REQUIRED ACTION —
Please print exactly the lines from the line containing "At what coordinates" through the end of the data, no more, and keep pictures out of the copy.
§ §
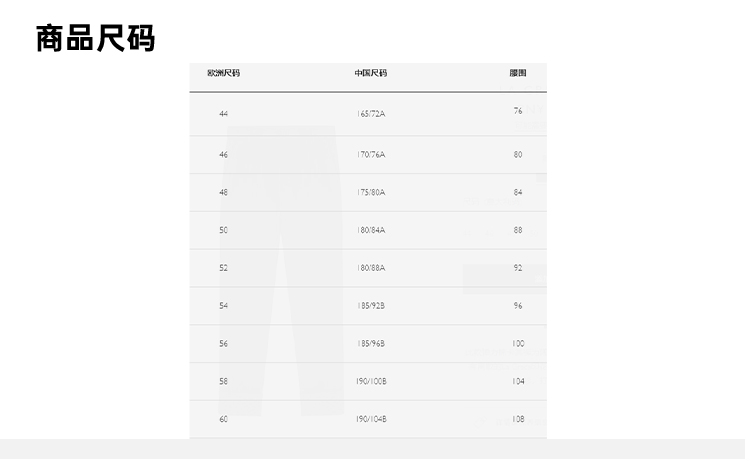Image resolution: width=750 pixels, height=466 pixels.
Task: Select the 185/92B size cell
Action: 370,306
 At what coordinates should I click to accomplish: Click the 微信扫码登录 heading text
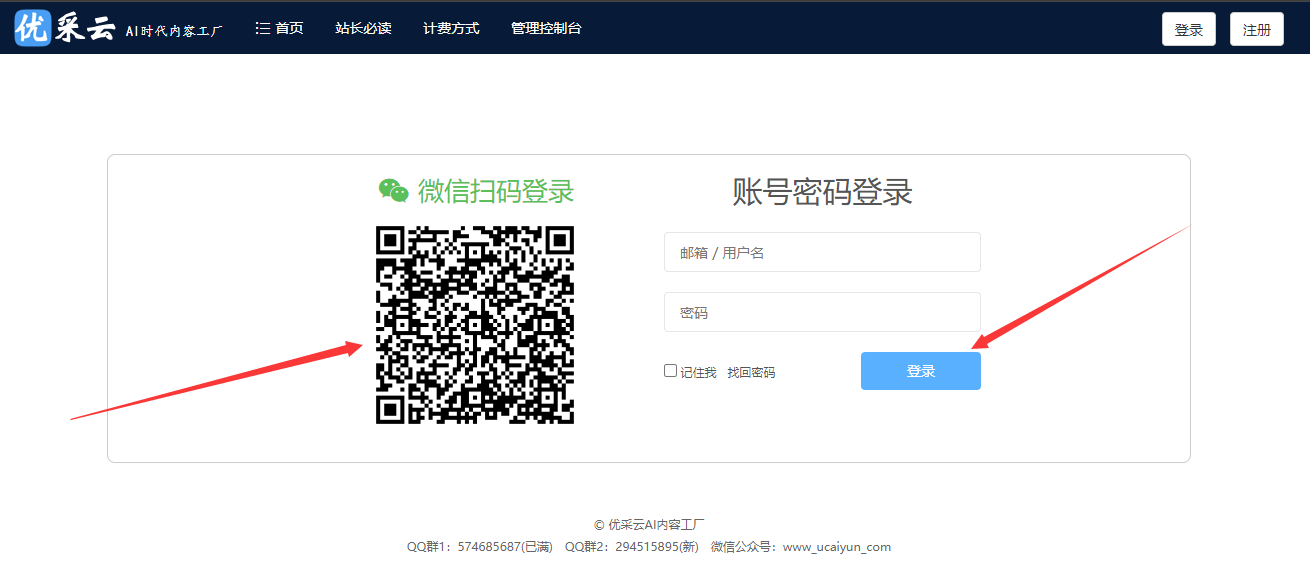click(496, 190)
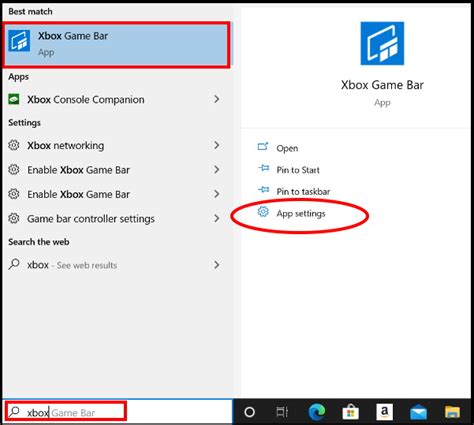
Task: Open the Mail app taskbar icon
Action: pyautogui.click(x=418, y=413)
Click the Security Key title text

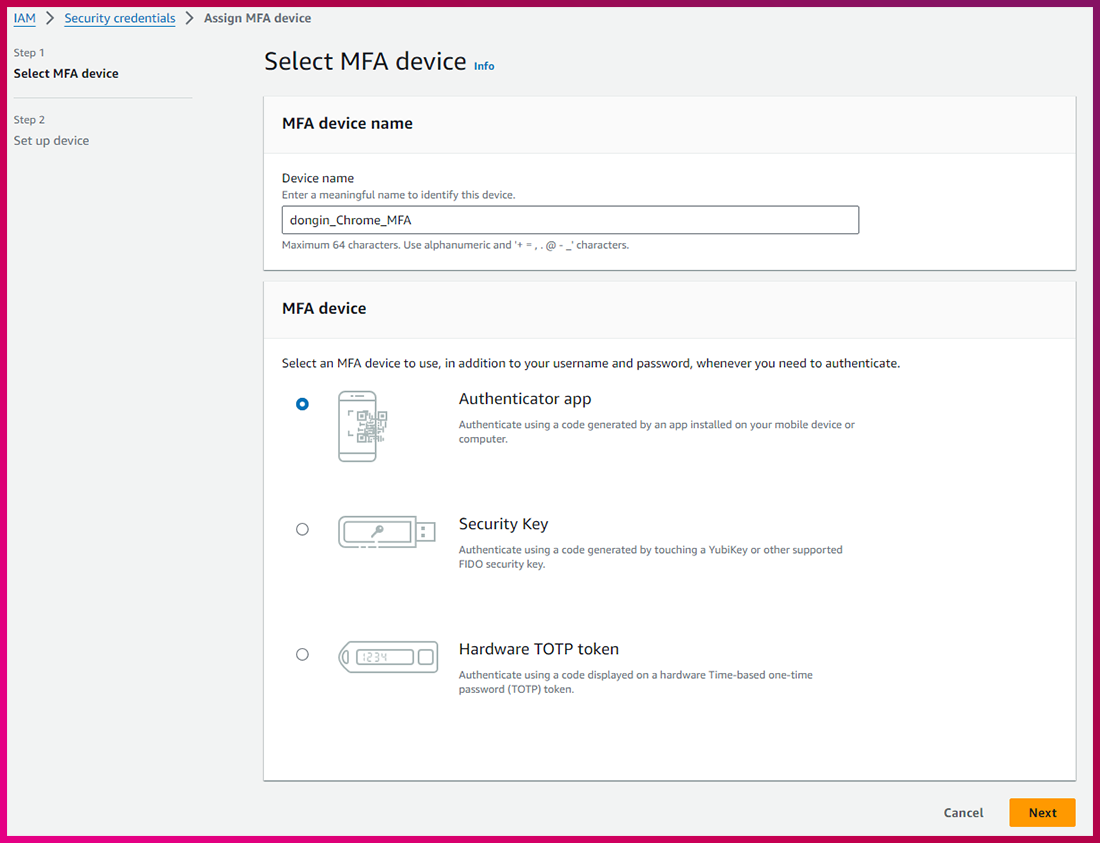(503, 524)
§ §
REPLY —
 At what coordinates should I click to accomplish: Click the 微信扫码登录 heading text
click(496, 190)
Task: Open the Mail app taskbar icon
Action: pyautogui.click(x=418, y=413)
Click the Security Key title text

(503, 524)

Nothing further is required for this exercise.